The five-bill package, which was first reported by Crain’s Detroit Business, would change the financing requirements for “brownfield” projects (redevelopments on old industrial sites that often necessitate the pricey cleanup of lead and hazardous waste). Gilbert’s company, Rock Ventures LLC, has banded together with economic development organizations across Michigan to push for the bill in the State Senate.

The proposal would allow developers to use both sales and income tax generated by developments on brownfield sites, as long as they invest the minimum mandated amount of private money ($500 million in Detroit, $50 million in a smaller city like Flint). Developers are already collecting new property taxes generated by brownfield redevelopments, so the Gilbert-backed proposal is essentially a ploy to pocket all of the taxes from these developments, keeping them from the general fund.

Gilbert has created his own little fiefdom in and around downtown Detroit, amassing more than 13 million square feet of real estate and paying $5 million for the (unimaginative) naming rights of the city’s streetcar project, the QLINE. (Quicken Loans also contributed $10 million to the construction of the streetcar.) So he stands to benefit from any legislation that will let him divert more taxes from the general fund. In April, with Detroit Pistons owner Tom Gores, Gilbert proposed a $1 billion project centered around a 20,000-25,000 seat soccer stadium, along with three 18-28 story glass towers (one residential, one commercial, and one hotel).

What Crain’s Detroit, traditionally a mouthpiece for Dan Gilbert, buried was that there are no caps on the revenue these redevelopments could capture, which the Senate Fiscal Agency warned could reduce the general fund revenue by a “likely significant amount.” The problem is that there is no way to even quantify what that significant hole in the budget could eventually be, since the way the bill is written—it’s worth repeating here again—there are no limits on the tax revenue each brownfield can capture.

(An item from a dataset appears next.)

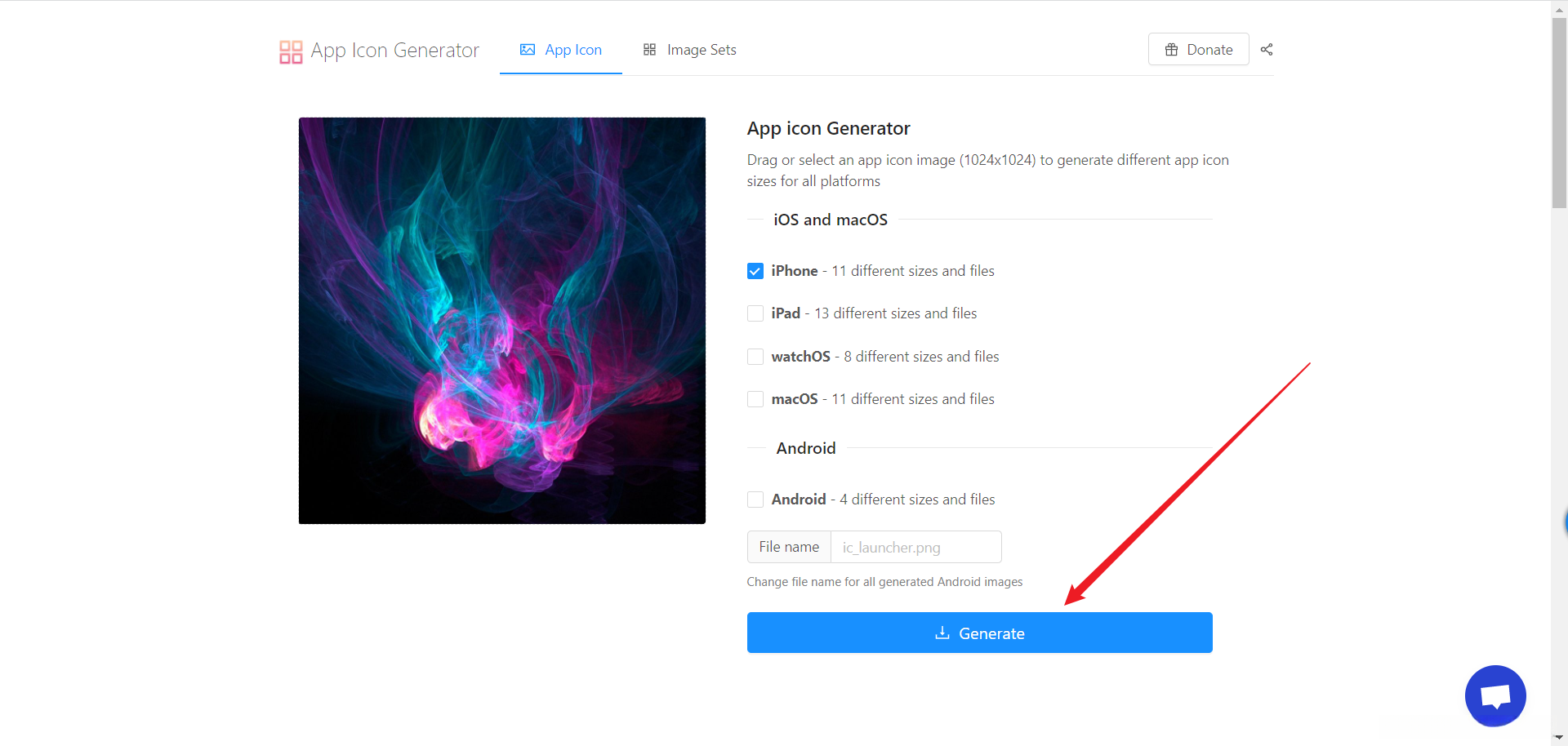Enable the watchOS checkbox
Screen dimensions: 1568x746
(x=755, y=357)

They have no way to accurately project the individual profitability (and tax gains) of each project. So the city and state would literally not know the liability before they committed the money to developers.

“Because those costs would not be limited, and could include costs incurred before the approval of a transformational brownfield plan, the bills would effectively impose no limit on the amount of revenue captured,” the Senate Fiscal Agency wrote. “In the case of a transformational brownfield plan located in a non-county municipality with a population of 600,000 or more, over time the captures could exceed $500 million.”

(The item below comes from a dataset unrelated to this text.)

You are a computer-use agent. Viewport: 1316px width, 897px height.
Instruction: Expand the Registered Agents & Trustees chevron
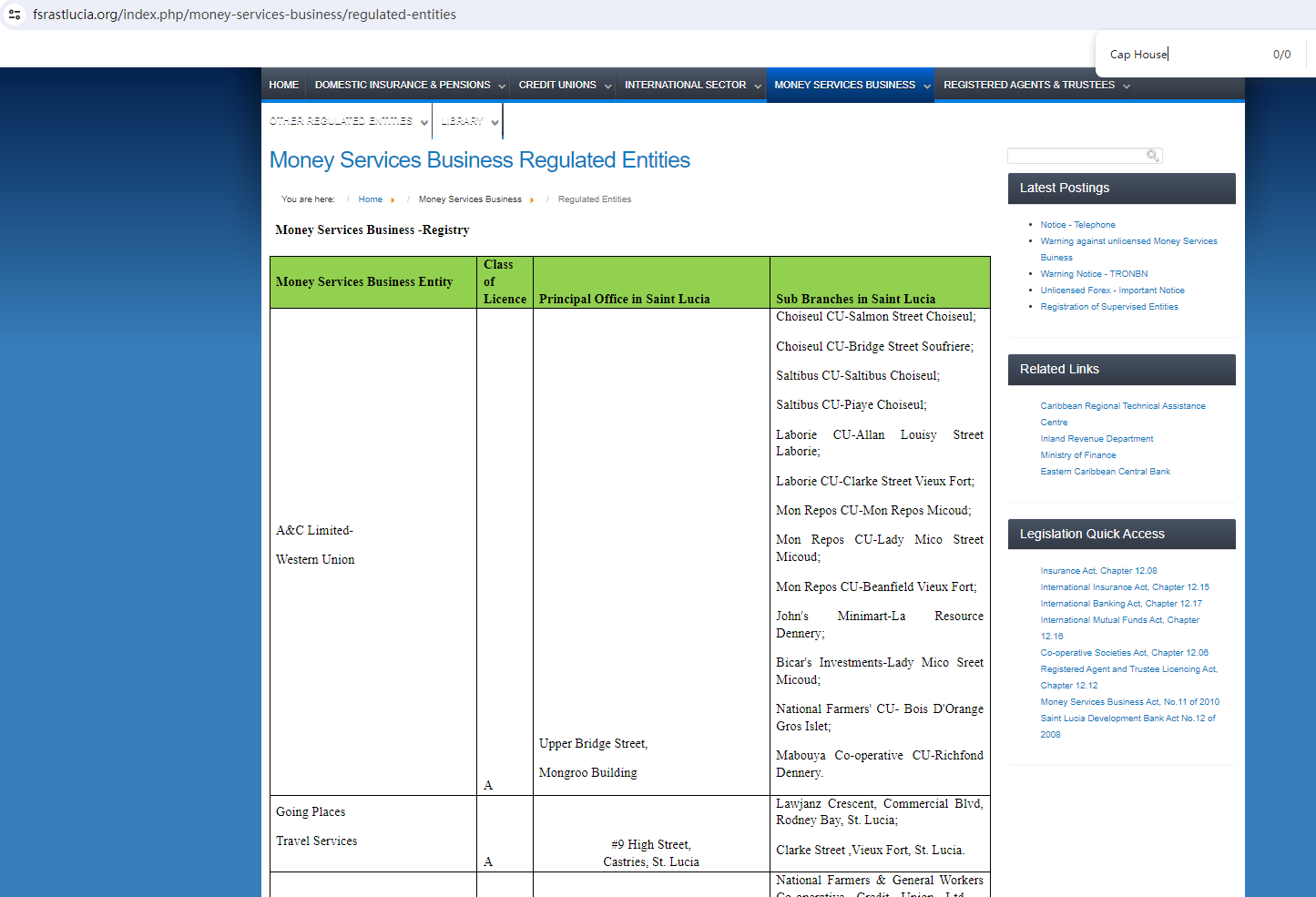click(x=1127, y=87)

It’s a transparent ploy to fast-track development and sweeten the deals for Gilbert and his ilk. But the richest part of the story is Gilbert’s right-hand man, Rock Ventures’ principal Matt Cullen, trying to rationalize the bill and Sell It to The People.

“These projects and others are ready to go,” Cullen told Crain’s. “We are motivated to get this thing done and get going. You hate to miss a window.”

You really hate to miss a window for a couple of upstarts like Tom Gores, who has an estimated net worth of $3.3 billion, and Dan Gilbert, a net worth of $4.6 billion.